What this error means

MCP server HTTP/SSE connection times out immediately after OAuth authentication completes successfully — successful login followed by unreachable SSE endpoint is a Claude Code failure pattern reported for developers trying to fix claude code mcp servers timing out post-oauth handshake, where authentication succeeds but the sse stream becomes unreachable. Based on the imported evidence, treat this as a tool-specific troubleshooting page rather than a generic API error.

Why this happens

GitHub issue anthropics/claude-code#60521 (May 19, 2026, open). Distinct from general OAuth failures (#11814): here auth completes but subsequent SSE connection times out. Affects enterprise users with cloud-hosted MCP servers requiring OAuth-based auth.

Common causes

  • GitHub issue anthropics/claude-code#60521 (May 19, 2026, open). Distinct from general OAuth failures (#11814): here auth completes but subsequent SSE connection times out. Affects enterprise users with cloud-hosted MCP servers requiring OAuth-based auth.

Quick fixes

  1. Confirm the exact error signature matches MCP server HTTP/SSE connection times out immediately after OAuth authentication completes successfully — successful login followed by unreachable SSE endpoint.
  2. Check the Claude Code account, local tool state, and provider configuration involved in the failing workflow.
  3. Verify the account session, API key, provider settings, and environment where the failing tool is running.

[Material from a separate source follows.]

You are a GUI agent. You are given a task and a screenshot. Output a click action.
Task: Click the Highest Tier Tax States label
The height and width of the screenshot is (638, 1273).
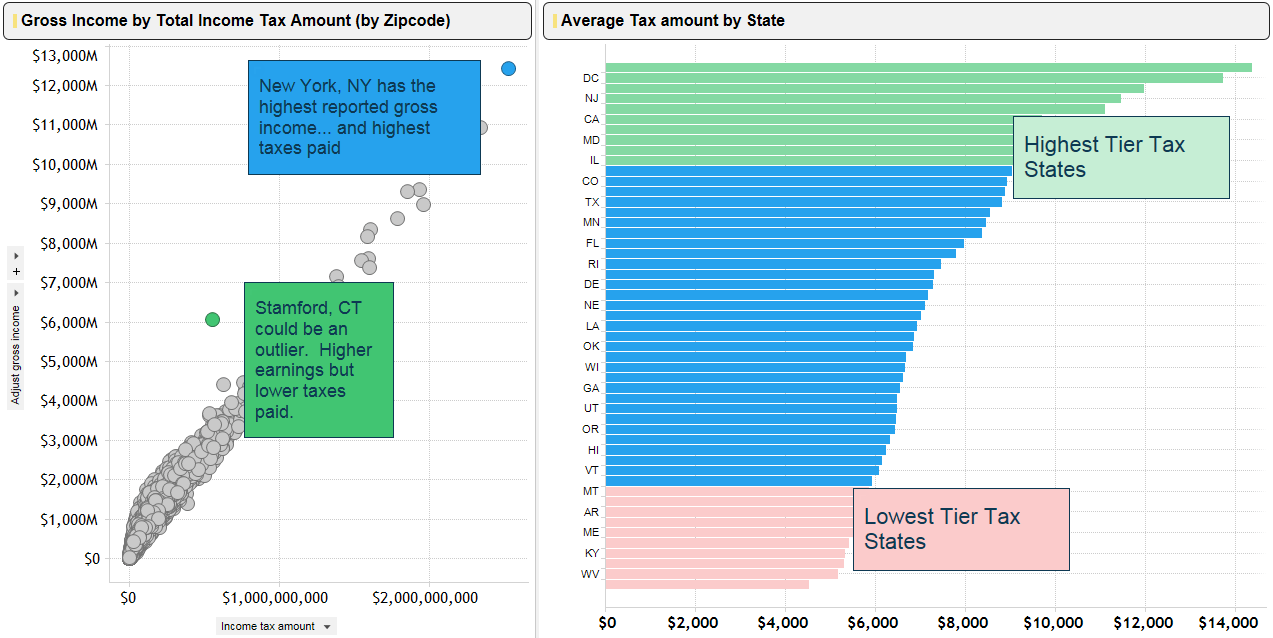click(x=1121, y=157)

Platform/tool-specific checks

  • Verify the command, editor, extension, or API client that produced the error.
  • Compare local settings with CI, deployment, or editor-level settings when the error appears in only one environment.
  • Avoid deleting credentials, local model data, or project settings until the failing scope is clear.

Step-by-step troubleshooting

  1. Capture the exact error message and the command, editor action, or request that triggered it.
  2. Check whether the failure is account/auth, quota/rate, model/provider, local runtime, or deployment configuration.
  3. Review the source evidence below and compare it with your environment.
  4. Apply one change at a time and rerun the smallest failing action.
  5. Keep the working fix documented for the team or deployment environment.

How to prevent it

  • Keep provider/tool configuration documented.
  • Record non-secret diagnostics such as tool version, provider name, model name, and command path.
  • Add a lightweight check before CI or production workflows depend on the tool.